Here is a story I DID know. When Vesey invited the learned Benjamin Stillingfleet (1702–71) to one of her parties, he declined because he lacked appropriate dress. So she told him to come in the ordinary blue worsted stockings he was wearing. He agreed, and Bluestocking society became the group’s nickname. The bluestocking women, also in their ordinary blue woollen legwear, “enjoyed society in undress”; it created informality and equalitarianism at their salons.
But the Venetians used blue stockings first. In the 1400s they had an elite salon called della calza for their fancy leg wear. And the Parisian Bas Bleu-bluestocking label emerged in the 1500s for groups of French literary women. So the Georgians were clearly quoting a European heritage of learned gatherings in their name.

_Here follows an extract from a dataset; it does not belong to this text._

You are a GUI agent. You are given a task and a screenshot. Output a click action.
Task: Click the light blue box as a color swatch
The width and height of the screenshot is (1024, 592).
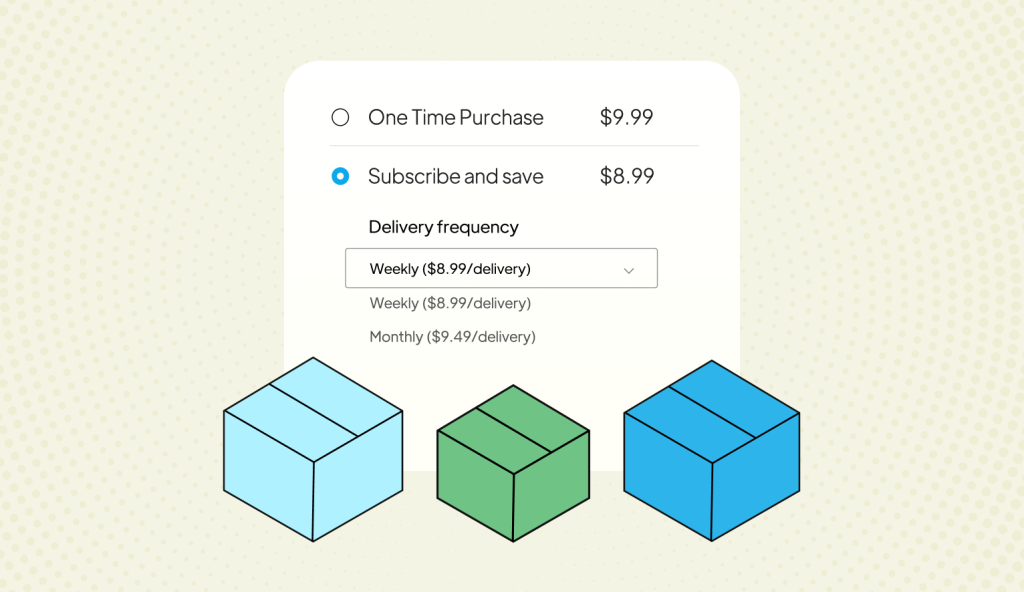313,450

And another thing. The Society’s members were not all wealthy or aristocratic. Novelist Fanny Burney worked as Keeper of the Robes for Queen Charlotte. Poet-essayist Anna Laetitia Barbauld had worked as a housekeeper at Palgrave Academy Suffolk. Hester Chapone was the writer daughter of a farmer who later married a solicitor. By 1770, her home on Hill St London had become the premiere salon.
Nonetheless these women held salons to which they invited men of letters, and members of the aristocracy with literary interests: David Garrick, Earl of Bath, Lord Lyttleton, man of letters Horace Walpole, artist Sir Joshua Reynolds, philosopher Edmund Burke, author Dr Samuel Johnson and biographer James Boswell.

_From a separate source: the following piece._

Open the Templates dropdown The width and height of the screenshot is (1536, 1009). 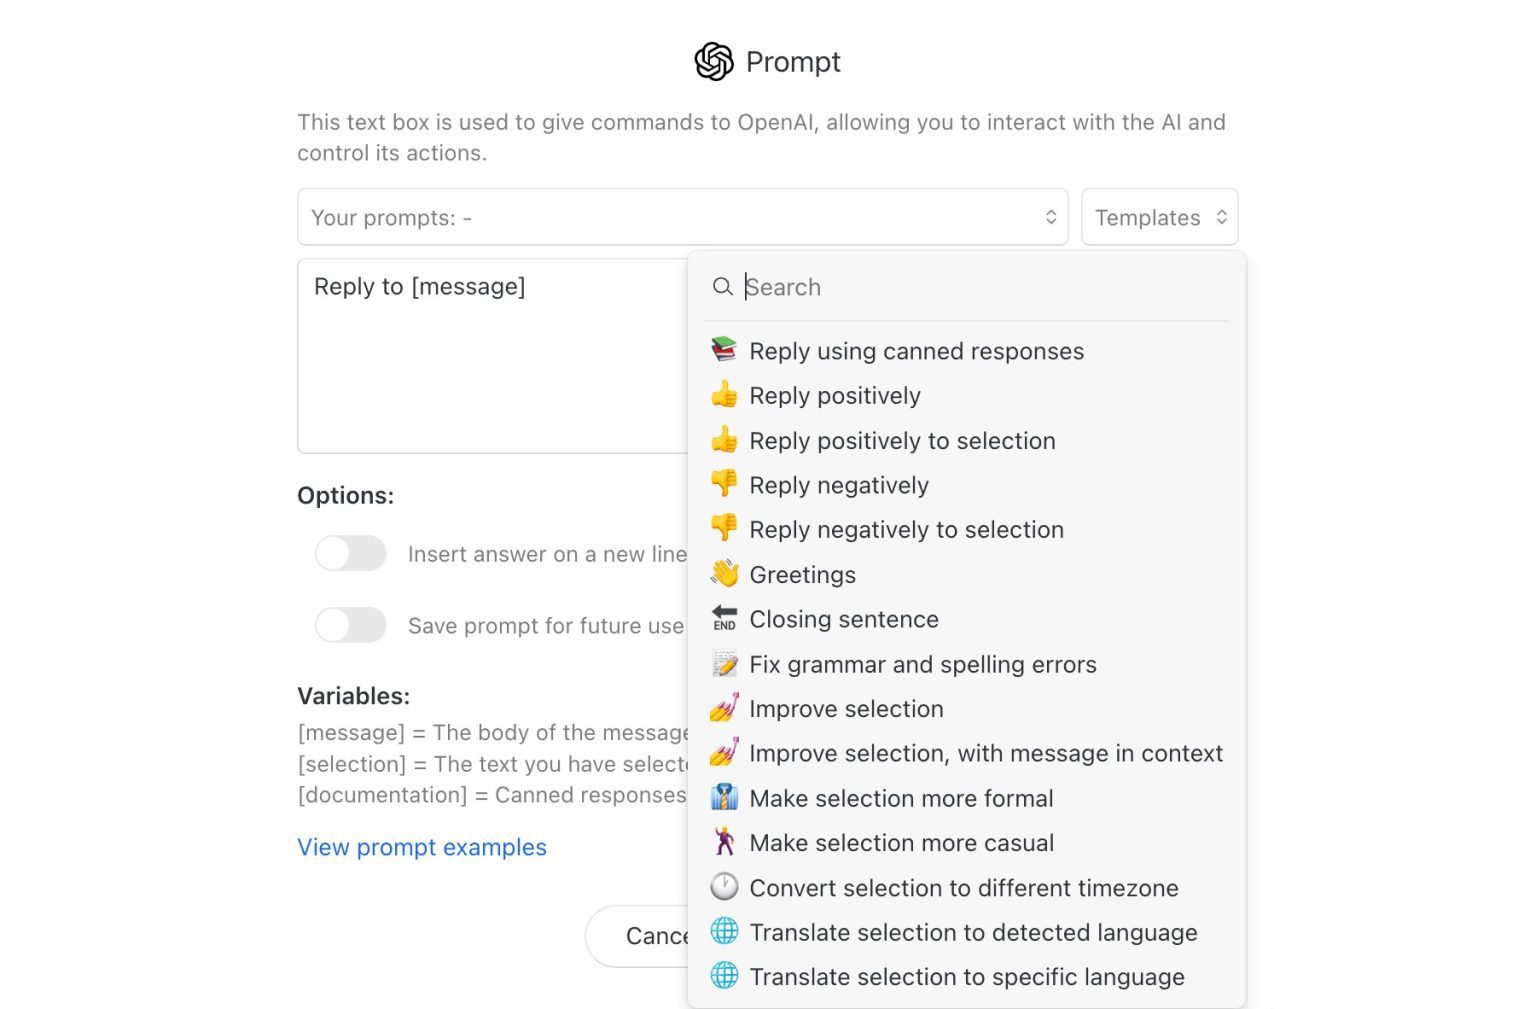[x=1159, y=217]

The original bluestocking salons launched similar social gatherings across London and then across Britain. Poet-playwright Hannah More published her poem Bas Bleu Conversation in 1786, in homage to the soirees. Her use of “bas bleu” in the title was a nod to the scholarship of the circle. The group was a support network for women scholars and artists i.e an informal university.
Luckily the patrician bluestockings packaged their “female social rebellion” as an elegant balance between fashion and learning. The first bluestockings were seen as Georgian ideals of feminine sophistication and virtue. The artist Richard Samuel (see above) painted the original Portraits in the Characters of the Muses in the Temple of Apollo in 1778, hoping to capture the public imagination. So successful was his ploy that it became a popular print, depicting the women sacrificing to the goddess Britannia in lieu of Apollo. NB the print featured in a famous pocket diary in 1778, to inspire women to write down their own musings.
At first it was a great publicity campaign, sweeping in the idea of stylish female learning at a time when women had no rights to money or property, and were effectively a servant class to men.
Then, as the American War of Independence (1775–83) and the French Revolution (1789-99) made the idea of egalitarian learning more dangerous than sexy in the late C18th, the bluestockings faced attacks. Few people wanted these women forgetting their rightful place. Montagu was satirised by Lord Byron as the ridiculous Lady Bluebottle in his 1821 Literary Eclogue. Byron laughed at best-selling poetess Felicia Dorothea Hemans, suggesting she should ‘knit bluestockings instead of wearing them.’
Criticism
Admiral Edward Boscawen scorned his wife’s literary pretensions. Mrs Frances Evelyn Boscawen neé Glanville had been a popular Blue Stockings Society hostess and elegant letter writer. Thomas Rowlandson’s 1815 cartoon “Breaking Up of the Blue Stocking Club” depicted screaming harridans attacking each other, grabbing hair and ripping clothes, with tea cups flying. And French satirical cartoonist Honoré Daumier attacked across the Channel with his etchings of grotesque women scholars, Les Bas Bleus, and targeted liberated femmes eg novelist George Sand.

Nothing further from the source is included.